As part of the National Heart, Lung and Blood Institute’s Growth and Health Study, 1,166 Caucasian and 1,213 African American girls ages 9 and 10 years were tracked for more than 10 years. Researchers measured the girls’ height, weight, blood pressure, and cholesterol annually through age 18. They also obtained self-reported measures at ages 21 to 23 years.
According to the report of the study published in the Journal of Pediatrics, overweight rates increased through adolescence from 7 to 10 percent in the Caucasian girls and from 17 to 24 percent in African American girls. Girls were 1.6 times more likely to become overweight between 9 and 12 years of age than in later adolescence.
“Girls who were overweight during childhood were 11 to 30 times more likely to be obese in young adulthood,” Dr. Douglas R. Thompson from Maryland Medical Research Institute, Baltimore, and colleagues report.
What’s particularly concerning, the authors report, is that young girls who were overweight were 3 to 10 times more likely to have unhealthy blood pressure levels, HDL cholesterol (the good cholesterol), and triglyceride levels. They were also 3-times more likely to have high levels of LDL cholesterol (the bad cholesterol).

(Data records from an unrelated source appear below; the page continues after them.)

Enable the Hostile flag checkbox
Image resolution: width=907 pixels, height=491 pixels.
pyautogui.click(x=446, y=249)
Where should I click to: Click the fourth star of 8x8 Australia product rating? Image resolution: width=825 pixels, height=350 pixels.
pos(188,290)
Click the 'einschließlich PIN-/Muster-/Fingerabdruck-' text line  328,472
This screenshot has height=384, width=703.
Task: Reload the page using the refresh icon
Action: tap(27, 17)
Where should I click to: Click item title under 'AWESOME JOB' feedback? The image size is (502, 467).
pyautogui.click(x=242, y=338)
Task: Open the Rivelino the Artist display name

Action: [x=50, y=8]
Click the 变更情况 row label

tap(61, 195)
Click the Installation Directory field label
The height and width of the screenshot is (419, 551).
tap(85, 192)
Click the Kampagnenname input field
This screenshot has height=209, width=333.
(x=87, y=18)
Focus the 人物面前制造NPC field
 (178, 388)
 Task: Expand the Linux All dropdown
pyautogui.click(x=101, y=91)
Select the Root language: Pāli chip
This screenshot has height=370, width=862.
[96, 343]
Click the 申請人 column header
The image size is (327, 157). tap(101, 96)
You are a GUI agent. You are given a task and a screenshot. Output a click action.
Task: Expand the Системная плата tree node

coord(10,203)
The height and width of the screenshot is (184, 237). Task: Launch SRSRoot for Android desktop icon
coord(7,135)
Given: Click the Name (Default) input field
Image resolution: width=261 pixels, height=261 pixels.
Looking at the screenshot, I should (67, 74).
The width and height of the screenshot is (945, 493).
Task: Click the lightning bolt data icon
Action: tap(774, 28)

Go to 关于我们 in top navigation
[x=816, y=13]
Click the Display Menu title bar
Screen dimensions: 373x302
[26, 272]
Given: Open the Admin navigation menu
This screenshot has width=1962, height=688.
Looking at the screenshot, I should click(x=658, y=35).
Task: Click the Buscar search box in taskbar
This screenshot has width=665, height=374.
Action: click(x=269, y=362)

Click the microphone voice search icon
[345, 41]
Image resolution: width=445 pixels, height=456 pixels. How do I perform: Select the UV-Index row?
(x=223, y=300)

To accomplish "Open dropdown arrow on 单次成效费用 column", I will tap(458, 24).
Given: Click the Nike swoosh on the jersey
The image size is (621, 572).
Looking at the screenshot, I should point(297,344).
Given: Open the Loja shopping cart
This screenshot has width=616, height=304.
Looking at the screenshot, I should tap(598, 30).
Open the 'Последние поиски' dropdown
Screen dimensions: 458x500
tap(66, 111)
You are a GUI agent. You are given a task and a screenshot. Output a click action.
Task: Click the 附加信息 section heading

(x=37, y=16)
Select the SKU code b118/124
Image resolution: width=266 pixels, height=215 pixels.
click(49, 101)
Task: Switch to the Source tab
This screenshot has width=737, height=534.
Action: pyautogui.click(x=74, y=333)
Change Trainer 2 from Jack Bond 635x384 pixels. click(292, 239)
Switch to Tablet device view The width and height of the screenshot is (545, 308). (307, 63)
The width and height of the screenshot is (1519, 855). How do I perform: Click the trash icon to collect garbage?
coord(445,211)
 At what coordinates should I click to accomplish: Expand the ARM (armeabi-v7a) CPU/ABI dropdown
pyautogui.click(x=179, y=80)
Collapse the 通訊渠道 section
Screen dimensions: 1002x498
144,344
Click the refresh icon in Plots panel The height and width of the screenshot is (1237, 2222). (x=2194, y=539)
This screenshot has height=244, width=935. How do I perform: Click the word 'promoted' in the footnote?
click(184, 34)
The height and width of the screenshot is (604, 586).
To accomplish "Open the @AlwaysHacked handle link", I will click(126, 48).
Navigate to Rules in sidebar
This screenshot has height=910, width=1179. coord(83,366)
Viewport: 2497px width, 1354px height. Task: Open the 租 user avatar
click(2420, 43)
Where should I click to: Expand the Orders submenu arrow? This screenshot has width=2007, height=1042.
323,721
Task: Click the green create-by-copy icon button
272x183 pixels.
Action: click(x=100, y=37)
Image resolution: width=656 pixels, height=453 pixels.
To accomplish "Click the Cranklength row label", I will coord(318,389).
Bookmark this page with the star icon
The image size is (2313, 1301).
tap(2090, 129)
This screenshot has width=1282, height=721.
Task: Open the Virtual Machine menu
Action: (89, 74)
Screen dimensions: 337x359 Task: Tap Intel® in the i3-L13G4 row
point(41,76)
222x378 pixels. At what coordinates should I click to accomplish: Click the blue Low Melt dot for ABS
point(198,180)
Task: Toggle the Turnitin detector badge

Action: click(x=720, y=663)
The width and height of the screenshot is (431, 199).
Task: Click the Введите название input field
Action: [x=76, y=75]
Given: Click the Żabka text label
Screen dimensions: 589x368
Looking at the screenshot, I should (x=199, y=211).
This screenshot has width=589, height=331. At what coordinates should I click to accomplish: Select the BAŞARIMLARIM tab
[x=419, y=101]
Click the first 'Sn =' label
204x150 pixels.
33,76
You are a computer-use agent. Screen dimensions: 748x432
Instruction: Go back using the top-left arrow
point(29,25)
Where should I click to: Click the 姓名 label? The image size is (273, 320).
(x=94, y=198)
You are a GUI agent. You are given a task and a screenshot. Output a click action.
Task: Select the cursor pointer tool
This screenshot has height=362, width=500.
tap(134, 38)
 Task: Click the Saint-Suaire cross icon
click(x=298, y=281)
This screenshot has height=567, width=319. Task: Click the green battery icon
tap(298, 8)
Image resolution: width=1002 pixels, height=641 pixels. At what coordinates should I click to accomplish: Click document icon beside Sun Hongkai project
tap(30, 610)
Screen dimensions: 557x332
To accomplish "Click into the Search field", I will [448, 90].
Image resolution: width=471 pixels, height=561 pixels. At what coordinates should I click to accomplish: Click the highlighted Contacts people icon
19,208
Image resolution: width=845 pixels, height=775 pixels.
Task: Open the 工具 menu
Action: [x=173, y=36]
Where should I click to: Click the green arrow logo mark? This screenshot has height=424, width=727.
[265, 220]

These data indicate that a relationship between cardiovascular disease risk factors and overweight is already present at age 9 and “suggest that pediatricians should address the health correlates of overweight during childhood.”
“The challenge for clinicians, community leaders, researchers, and public health officials will be to develop effective innovative obesity prevention interventions that can be widely generalized and disseminated, so that the dire prediction that deaths related to obesity will soon become the leading cause of mortality in the United States does not come to pass,” Thompson and colleagues conclude.